🤖 AI Summary
Preference-based Reinforcement Learning (PbRL) holds promise for acquiring complex robotic behaviors without hand-crafted reward functions, yet faces three key challenges: high human feedback cost, ambiguous preference queries, and difficult credit assignment. To address these, we propose a hierarchical neuro-symbolic fusion framework that jointly leverages large language models (LLMs) and vision-language models (VLMs) to generate multimodal, semantically grounded feedback. We introduce foresight trajectory pre-generation to enhance query clarity and integrate hindsight counterfactual trajectory augmentation with a causal auxiliary loss to improve credit assignment. Evaluated on two locomotion and eight manipulation tasks, our method significantly outperforms baseline PbRL models and scripted policies.

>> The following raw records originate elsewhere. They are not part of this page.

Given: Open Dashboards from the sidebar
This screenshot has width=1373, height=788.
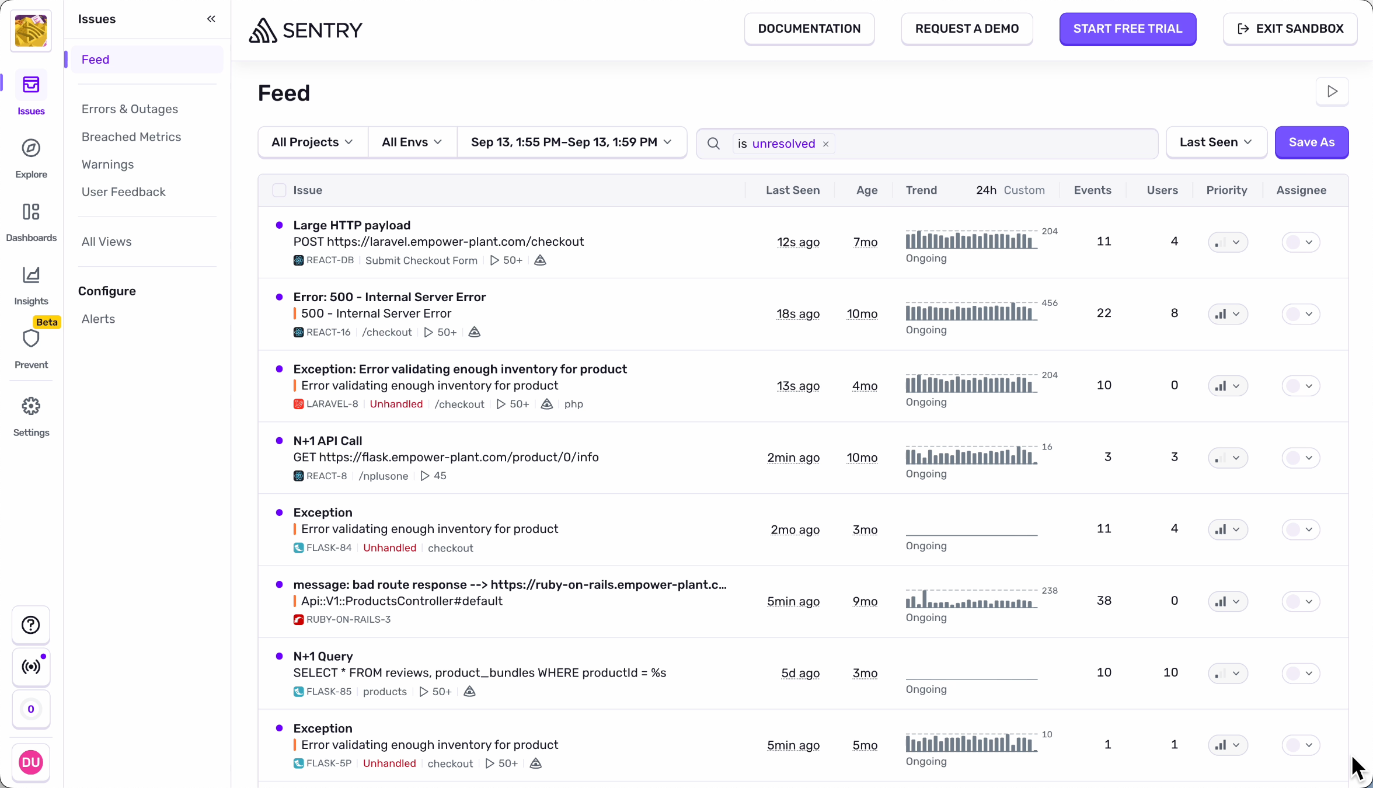Looking at the screenshot, I should pyautogui.click(x=31, y=212).
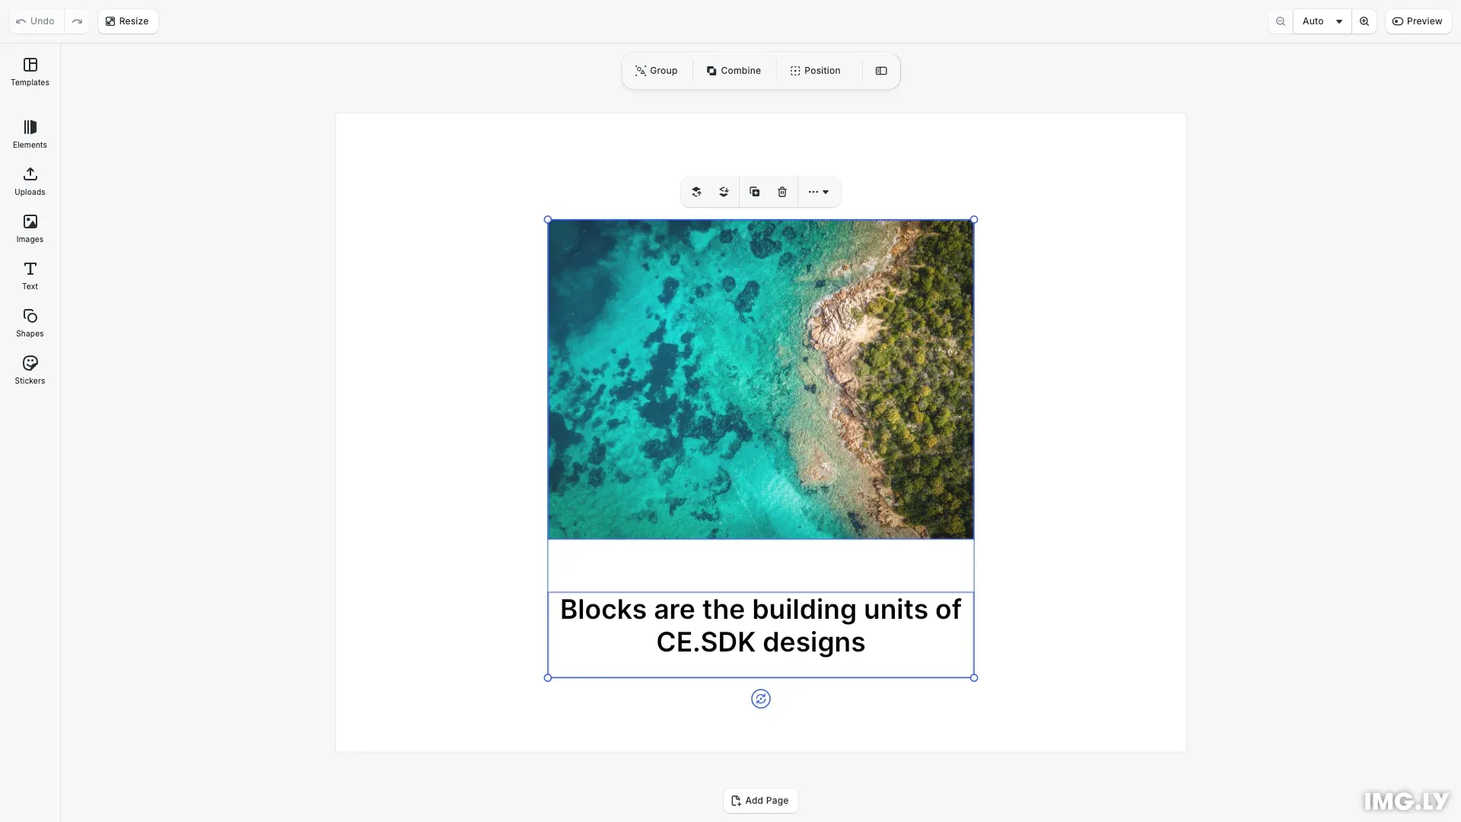Toggle the inspector sidebar panel
The height and width of the screenshot is (822, 1461).
click(x=881, y=71)

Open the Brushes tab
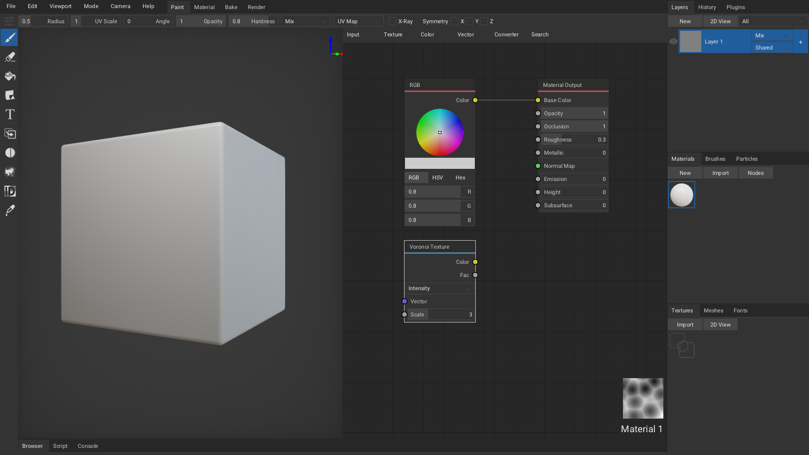click(x=715, y=158)
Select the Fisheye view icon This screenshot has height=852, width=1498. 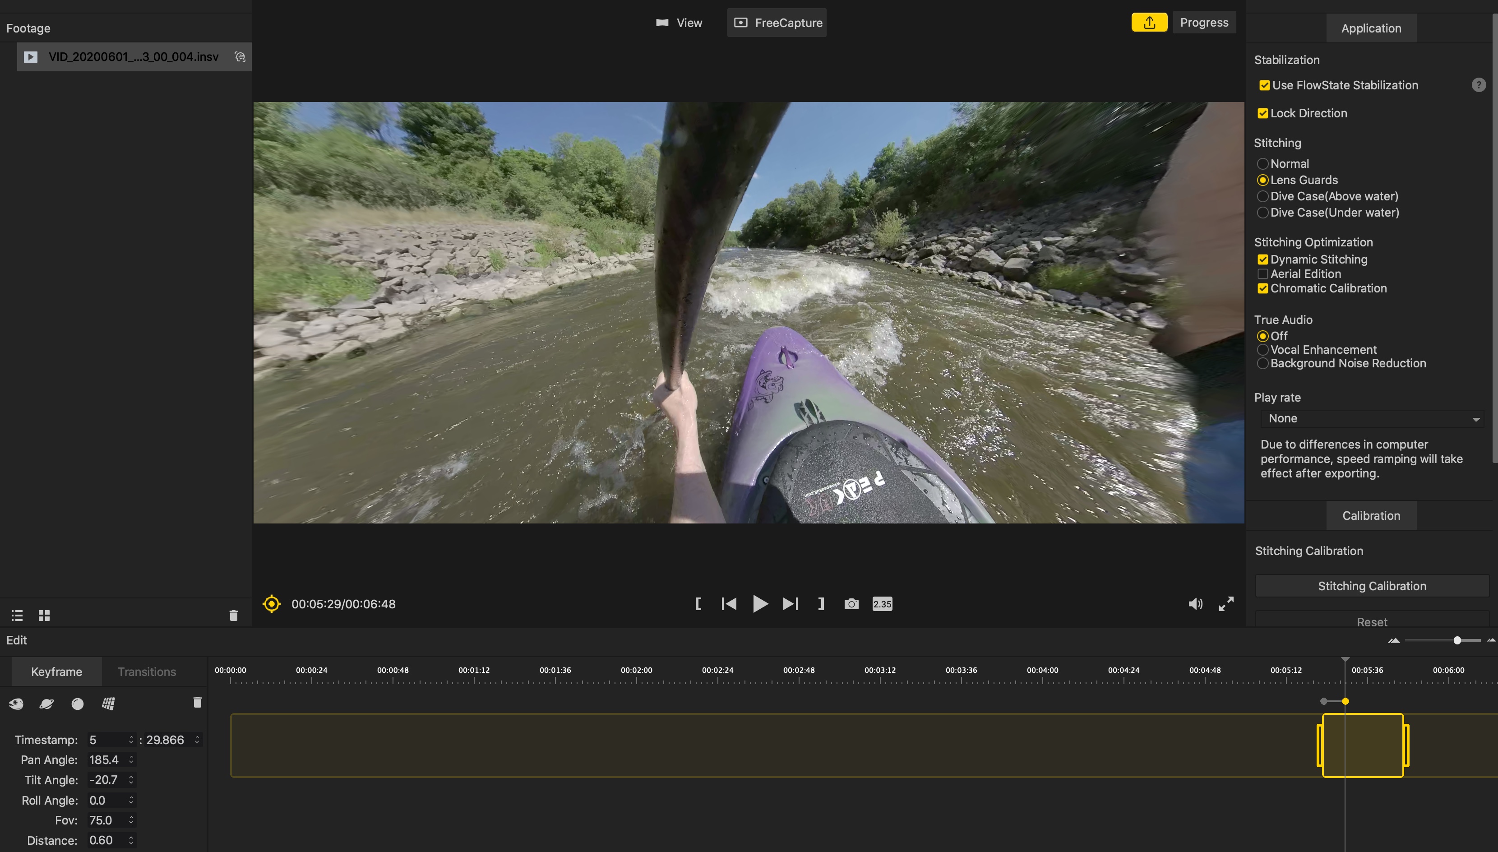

Results demonstrate substantial reductions in human annotation effort, mitigation of reward ambiguity, and improved cross-task generalization—validating the efficacy of our neuro-symbolic, multimodal, and causally informed approach to scalable PbRL.
📝 Abstract
Preference-based reinforcement learning (PbRL) has emerged as a promising paradigm for teaching robots complex behaviors without reward engineering. However, its effectiveness is often limited by two critical challenges: the reliance on extensive human input and the inherent difficulties in resolving query ambiguity and credit assignment during reward learning. In this paper, we introduce PRIMT, a PbRL framework designed to overcome these challenges by leveraging foundation models (FMs) for multimodal synthetic feedback and trajectory synthesis. Unlike prior approaches that rely on single-modality FM evaluations, PRIMT employs a hierarchical neuro-symbolic fusion strategy, integrating the complementary strengths of large language models and vision-language models in evaluating robot behaviors for more reliable and comprehensive feedback. PRIMT also incorporates foresight trajectory generation, which reduces early-stage query ambiguity by warm-starting the trajectory buffer with bootstrapped samples, and hindsight trajectory augmentation, which enables counterfactual reasoning with a causal auxiliary loss to improve credit assignment. We evaluate PRIMT on 2 locomotion and 6 manipulation tasks on various benchmarks, demonstrating superior performance over FM-based and scripted baselines.